Figure 4: De novofull-length L1 insertions retain retrotransposition competencyin vitro.

Intact, full-length L1 insertions L1-dn6-2.2 and L1-dn6-5.4 were obtained from two independent genomic PCR reactions amplifying the L1-dn6 de novo insertion, tagged with an mblastI retrotransposition indicator cassette, and inserted into an episomal expression plasmid where they were transcriptionally controlled by the CMV promoter. Resulting L1 reporter plasmids pJJ101/L1-dn6-2.2 and pJJ101/L1-dn6-5.4 were submitted to the L1 retrotransposition reporter assay (see Methods).

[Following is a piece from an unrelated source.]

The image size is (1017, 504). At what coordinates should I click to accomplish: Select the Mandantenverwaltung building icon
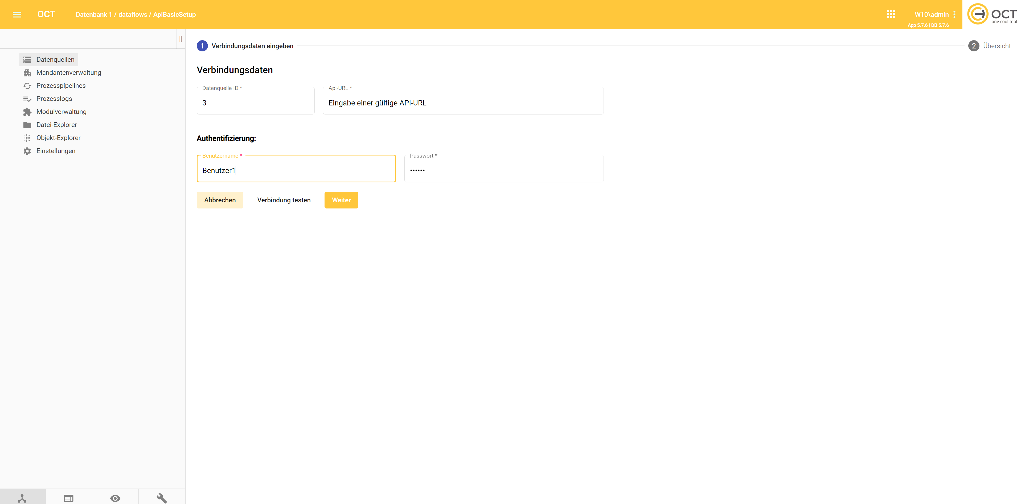(27, 73)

HeLa cells were transfected with the L1-dn6 reporter plasmids or with positive and negative control L1 reporter plasmids pJJ101/L1.3 and pJJ101/L1.3-D702A, respectively. Blastidicin-S resistant cells arise only if engineered L1 retrotransposition has occurred. pJJ101/L1.3 was used for normalization (100% activity). pJJ101/L1.3-D702A contains a single point mutation in the L1 reverse transcriptase domain. The bar diagram depicts arithmetic mean±s.d. of three independent retrotransposition reporter assays of the engineered L1-dn6 elements relative to L1.3. Black hexagon, SV40 polyadenylation signal; grey arrows, TSDs flanking a 5′-truncated de novo L1 insertion. Blast(s), Blastidicin-S sensitive; Blast(r), Blastidicin-S resistant; SD, splice donor; SA, splice acceptor.